*** PROVIDED MATERIAL ***

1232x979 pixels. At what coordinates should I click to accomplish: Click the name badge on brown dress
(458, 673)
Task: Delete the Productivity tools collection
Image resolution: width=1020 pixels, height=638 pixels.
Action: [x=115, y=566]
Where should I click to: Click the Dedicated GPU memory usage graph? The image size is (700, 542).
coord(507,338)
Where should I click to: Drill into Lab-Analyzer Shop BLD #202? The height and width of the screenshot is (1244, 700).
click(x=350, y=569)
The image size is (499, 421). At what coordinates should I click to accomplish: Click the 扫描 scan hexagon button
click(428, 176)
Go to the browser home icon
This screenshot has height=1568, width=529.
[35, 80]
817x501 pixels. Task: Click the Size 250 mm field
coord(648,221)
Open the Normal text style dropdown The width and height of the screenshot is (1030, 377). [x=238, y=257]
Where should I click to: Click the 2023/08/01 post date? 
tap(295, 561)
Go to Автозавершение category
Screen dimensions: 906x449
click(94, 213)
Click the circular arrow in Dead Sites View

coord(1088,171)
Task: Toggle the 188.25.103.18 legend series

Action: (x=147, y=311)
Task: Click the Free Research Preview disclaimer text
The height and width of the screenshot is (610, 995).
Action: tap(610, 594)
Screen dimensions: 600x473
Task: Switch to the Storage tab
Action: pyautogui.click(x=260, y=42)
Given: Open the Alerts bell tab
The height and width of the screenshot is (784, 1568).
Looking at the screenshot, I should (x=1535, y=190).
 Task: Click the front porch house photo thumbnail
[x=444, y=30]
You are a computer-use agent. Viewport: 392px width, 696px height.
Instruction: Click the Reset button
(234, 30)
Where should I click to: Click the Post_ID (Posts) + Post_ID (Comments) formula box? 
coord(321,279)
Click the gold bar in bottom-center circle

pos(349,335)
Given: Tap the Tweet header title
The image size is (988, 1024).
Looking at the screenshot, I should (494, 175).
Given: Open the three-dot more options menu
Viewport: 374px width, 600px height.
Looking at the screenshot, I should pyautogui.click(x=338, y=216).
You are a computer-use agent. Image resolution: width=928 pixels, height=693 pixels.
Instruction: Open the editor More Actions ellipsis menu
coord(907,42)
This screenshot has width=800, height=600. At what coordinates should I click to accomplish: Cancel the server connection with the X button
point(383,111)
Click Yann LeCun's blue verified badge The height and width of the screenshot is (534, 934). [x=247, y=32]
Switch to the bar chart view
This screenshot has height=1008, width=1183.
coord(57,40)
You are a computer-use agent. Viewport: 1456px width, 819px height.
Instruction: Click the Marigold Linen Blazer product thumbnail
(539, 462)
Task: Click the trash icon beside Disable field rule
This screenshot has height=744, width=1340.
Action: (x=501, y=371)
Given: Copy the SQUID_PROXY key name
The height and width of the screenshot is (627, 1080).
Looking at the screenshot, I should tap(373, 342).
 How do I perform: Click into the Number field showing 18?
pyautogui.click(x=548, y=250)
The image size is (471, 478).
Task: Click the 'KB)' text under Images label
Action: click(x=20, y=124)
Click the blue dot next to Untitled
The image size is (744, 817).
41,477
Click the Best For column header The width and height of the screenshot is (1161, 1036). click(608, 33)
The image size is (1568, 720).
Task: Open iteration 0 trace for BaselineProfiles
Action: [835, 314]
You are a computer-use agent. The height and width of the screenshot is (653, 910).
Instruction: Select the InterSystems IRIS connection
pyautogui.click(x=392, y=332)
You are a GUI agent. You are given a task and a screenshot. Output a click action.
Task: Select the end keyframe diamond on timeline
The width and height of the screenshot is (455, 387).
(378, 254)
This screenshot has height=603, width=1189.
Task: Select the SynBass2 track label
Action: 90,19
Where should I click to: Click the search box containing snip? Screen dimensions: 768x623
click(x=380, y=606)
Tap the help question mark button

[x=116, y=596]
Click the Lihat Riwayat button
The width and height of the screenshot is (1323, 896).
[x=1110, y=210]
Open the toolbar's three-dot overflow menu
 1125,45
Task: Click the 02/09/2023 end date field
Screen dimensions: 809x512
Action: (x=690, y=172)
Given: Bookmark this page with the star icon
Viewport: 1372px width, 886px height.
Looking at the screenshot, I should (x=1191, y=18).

*** End of PROVIDED MATERIAL ***

- **EXERCISE DESCRIPTION**
Repeat every record above. Each one must match exactly.

- **REPLY**
1232x979 pixels. At what coordinates should I click to accomplish: Click the name badge on brown dress
(458, 673)
Task: Delete the Productivity tools collection
Image resolution: width=1020 pixels, height=638 pixels.
Action: [x=115, y=566]
Where should I click to: Click the Dedicated GPU memory usage graph? The image size is (700, 542).
coord(507,338)
Where should I click to: Drill into Lab-Analyzer Shop BLD #202? The height and width of the screenshot is (1244, 700).
click(x=350, y=569)
The image size is (499, 421). At what coordinates should I click to accomplish: Click the 扫描 scan hexagon button
click(428, 176)
Go to the browser home icon
This screenshot has height=1568, width=529.
[35, 80]
817x501 pixels. Task: Click the Size 250 mm field
coord(648,221)
Open the Normal text style dropdown The width and height of the screenshot is (1030, 377). [x=238, y=257]
Where should I click to: Click the 2023/08/01 post date? 
tap(295, 561)
Go to Автозавершение category
Screen dimensions: 906x449
click(94, 213)
Click the circular arrow in Dead Sites View

coord(1088,171)
Task: Toggle the 188.25.103.18 legend series

Action: (x=147, y=311)
Task: Click the Free Research Preview disclaimer text
The height and width of the screenshot is (610, 995).
Action: tap(610, 594)
Screen dimensions: 600x473
Task: Switch to the Storage tab
Action: pyautogui.click(x=260, y=42)
Given: Open the Alerts bell tab
The height and width of the screenshot is (784, 1568).
Looking at the screenshot, I should (x=1535, y=190).
 Task: Click the front porch house photo thumbnail
[x=444, y=30]
You are a computer-use agent. Viewport: 392px width, 696px height.
Instruction: Click the Reset button
(234, 30)
Where should I click to: Click the Post_ID (Posts) + Post_ID (Comments) formula box? 
coord(321,279)
Click the gold bar in bottom-center circle

pos(349,335)
Given: Tap the Tweet header title
The image size is (988, 1024).
Looking at the screenshot, I should (494, 175).
Given: Open the three-dot more options menu
Viewport: 374px width, 600px height.
Looking at the screenshot, I should pyautogui.click(x=338, y=216).
You are a computer-use agent. Image resolution: width=928 pixels, height=693 pixels.
Instruction: Open the editor More Actions ellipsis menu
coord(907,42)
This screenshot has width=800, height=600. At what coordinates should I click to accomplish: Cancel the server connection with the X button
point(383,111)
Click Yann LeCun's blue verified badge The height and width of the screenshot is (534, 934). [x=247, y=32]
Switch to the bar chart view
This screenshot has height=1008, width=1183.
coord(57,40)
You are a computer-use agent. Viewport: 1456px width, 819px height.
Instruction: Click the Marigold Linen Blazer product thumbnail
(539, 462)
Task: Click the trash icon beside Disable field rule
This screenshot has height=744, width=1340.
Action: (x=501, y=371)
Given: Copy the SQUID_PROXY key name
The height and width of the screenshot is (627, 1080).
Looking at the screenshot, I should tap(373, 342).
 How do I perform: Click into the Number field showing 18?
pyautogui.click(x=548, y=250)
The image size is (471, 478).
Task: Click the 'KB)' text under Images label
Action: click(x=20, y=124)
Click the blue dot next to Untitled
The image size is (744, 817).
41,477
Click the Best For column header The width and height of the screenshot is (1161, 1036). click(608, 33)
The image size is (1568, 720).
Task: Open iteration 0 trace for BaselineProfiles
Action: [835, 314]
You are a computer-use agent. The height and width of the screenshot is (653, 910).
Instruction: Select the InterSystems IRIS connection
pyautogui.click(x=392, y=332)
You are a GUI agent. You are given a task and a screenshot. Output a click action.
Task: Select the end keyframe diamond on timeline
The width and height of the screenshot is (455, 387).
(378, 254)
This screenshot has height=603, width=1189.
Task: Select the SynBass2 track label
Action: 90,19
Where should I click to: Click the search box containing snip? Screen dimensions: 768x623
click(x=380, y=606)
Tap the help question mark button

[x=116, y=596]
Click the Lihat Riwayat button
The width and height of the screenshot is (1323, 896).
[x=1110, y=210]
Open the toolbar's three-dot overflow menu
 1125,45
Task: Click the 02/09/2023 end date field
Screen dimensions: 809x512
Action: (x=690, y=172)
Given: Bookmark this page with the star icon
Viewport: 1372px width, 886px height.
Looking at the screenshot, I should (x=1191, y=18).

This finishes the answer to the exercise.